What He has determined in His righteousness He stands by with fixed purpose: “. . . the Lord your God, He is God, the faithful God who keeps covenant and mercy for a thousand generations . . .” (Deuteronomy 7:9).
God is laboring through both physical and spiritual means to bring His creation into unity with Him. And Israel is a central component of that great plan. We must not spiritualize away His actions in physical life. If we do we will also spiritualize away His expectations and His requirements of us – what we should be doing individually and collectively as a holy people, as a spiritual extension of physical Israel.
We are, as Israel will be, to be set apart as a model of God’s way and a conduit to God. That knowledge casts a very bright and hopeful but also demanding light on Israel and on the church. We shouldn’t throw it away simply because Satan has managed to blend truth and error together with some very terrible ideas.
We must remember that within the election, selection and construction of Israel there was to be a unique community that represents God. There is a very important message buried in that. It is that Israel is just the beginning. Israel is just one step to what God is doing more broadly.
The story of Israel is the story all nations, all peoples, all humanity.
“For then I will restore to the peoples a pure language, That they all may call on the name of the Lord, To serve Him with one accord” (Zephaniah 3:9).
“In that day Israel will be one of three with Egypt and Assyria—a blessing in the midst of the land, whom the Lord of hosts shall bless, saying, “Blessed is Egypt My people, and Assyria the work of My hands, and Israel My inheritance” (Isaiah 19:24–25).

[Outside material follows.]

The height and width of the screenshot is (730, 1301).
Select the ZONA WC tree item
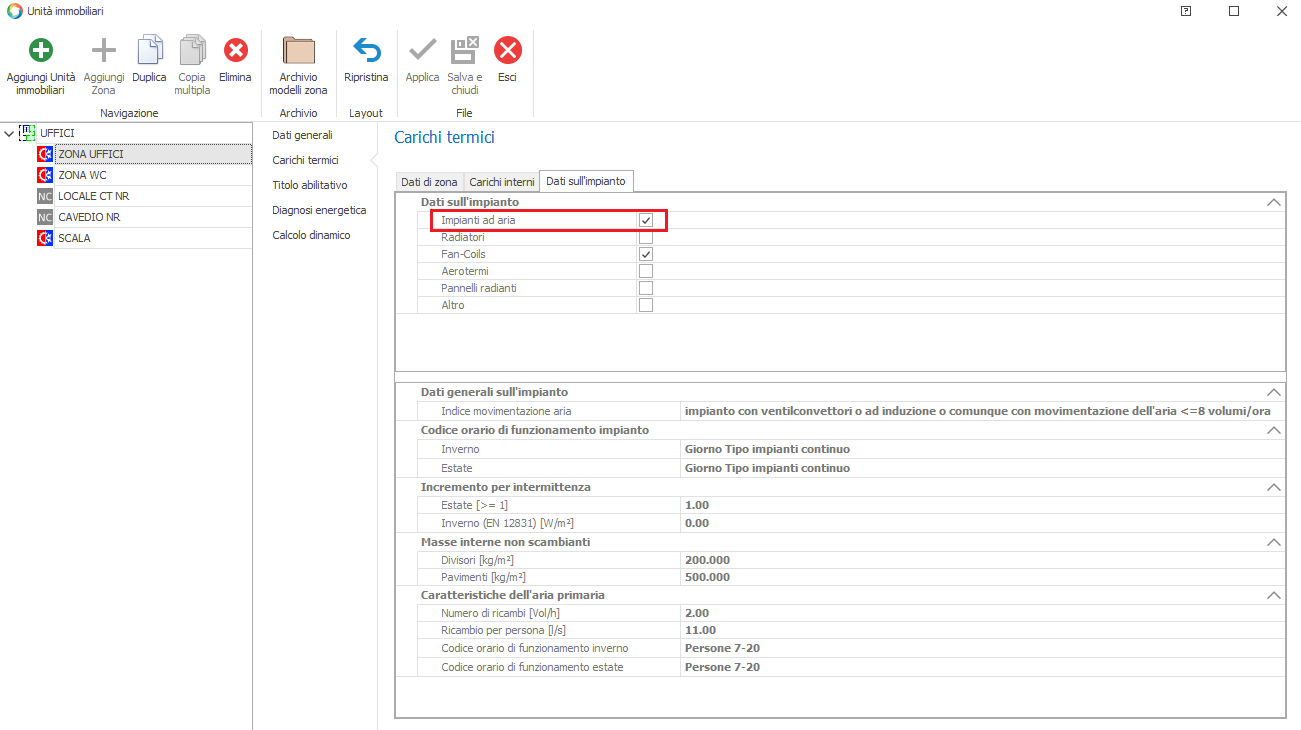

“In Him we have redemption through His blood, the forgiveness of sins, according to the riches of His grace . . . that in the dispensation of the fullness of the times He might gather together in one all things in Christ, both which are in heaven and which are on earth—in Him” (Ephesians 1:7,10; Romans 11:11-31; I Timothy 2:4).
We should be awed by God’s purpose, promise and faithfulness. He has an all-inclusive plan for all who seek Him. His thoughts toward us are thoughts of peace and not of evil, to give us a future and a hope (Jeremiah 29:11).